Внутри наблюдалось странное сочетание достатка и утилитарности. Ковры казались густыми и прохладными, из лучшей шерсти, и выглядели совсем не поношенными. Латунные поручни и плевательницы отполировали так, что слепило глаза. Подвесную мебель жестко зафиксировали на случай резких маневров или, возможно, просто для экономии места. Наиболее характерной особенностью судна была узкая форма.
Квинкс невольно задался вопросом, для чего это нужно.
Однако, каким бы узким ни было судно, большие дизели, установленные вдоль нижнего изгиба газовой оболочки, коротко кашлянули, прежде чем зареветь во всю глотку. «Слепая Джастесс» отчалила от башни достаточно плавно, но уже через несколько минут она двигалась гораздо быстрее, чем любое судно, на котором приходилось летать Квинксу; почти как локомотив.
Курт отрапортовал о многообещающей скорости свыше пятидесяти миль в час. Квинкс поначалу решил, что его человек ошибся или дезинформирован, но, по мере того как Аттик Мэйн скользил под его ногами, изменил свое мнение.

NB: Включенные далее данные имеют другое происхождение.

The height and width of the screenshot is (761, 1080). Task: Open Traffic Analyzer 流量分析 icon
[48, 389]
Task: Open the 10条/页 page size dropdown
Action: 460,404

Как быстро развивался прогресс на заводах и в лабораториях Верхнего уровня, Массалии и других больших городов мира, пока он проводил свою жизнь в трудах среди книг, потных священников и обвинений в ошибках? Судно, подобное этому, а по правде говоря — любое судно они с Ионом не могли даже представить, когда были мальчишками. То, что теперь он мог лететь со скоростью штормов, стало…
Чудом?
Может быть, Несотворенные изначально задумали это для Их создания. Квинкс знал, другое поколение ответит на этот вопрос. Он стал стар и слишком устал, чтобы заглядывать так далеко вперед.
Экстернализм.
Его разум избегал мыслей о цели путешествия, переключаясь на загадки машины, которые на самом деле не интересовали Квинкса.
Ереси по большей части отличались скукой, даже обыденностью. И Латеран этих, современных дней ничуть не походил на Латеран прошлых веков. Его собственный предшественник на посту преследовал грехи и ошибки с такой энергией, при мысли о которой Квинкс мог только дивиться. А иногда и содрогаться.
Нет, он сломал нескольких человек, некоторых из них — буквально. Но казнокрадство и грехи плоти, казалось, были главными пороками его поколения. И никакого огня сердца, что посылал армии маршировать через континенты в прошлые века, не говоря уже о том времени, когда Латеран выступал в оппозиции Талассоправосудию.
Все это уже никого особенно не заботило. Роль Несотворенных в жизни людей на земле была неоспорима: даже упертые атеисты выступали за то, чтобы главными доказательствами Их воли стали не духовные, но археологические свидетельства. Подъем науки лишь усилил учение Латерана.
Во всех сферах, кроме проклятого экстернализма.
Всякий раз, как поднималась эта ересь, она жестоко подавлялась. К некоторому непреходящему удивлению Квинкса, даже Талассоправосудие оказывало им помощь в охваченные паникой зимние месяцы 5964 и 5965 годов, когда он был новичком в своем дворце, только вставшим во главе Консистории, и брат Люпан, к сожалению, вышел на публику со своими безумными заявлениями о том, что он якобы нашел Колесницу Несотворенных на острове в море Синд.
С этой теорией брата Люпана была связана дюжина теологических проблем. Но самая насущная из них заключалась в том, что он ярко, творчески преподнес теорию о человеческой расе, рожденной в другом месте и спустившейся с небес в руке Несотворенных. И люди слушали. По крайней мере поначалу.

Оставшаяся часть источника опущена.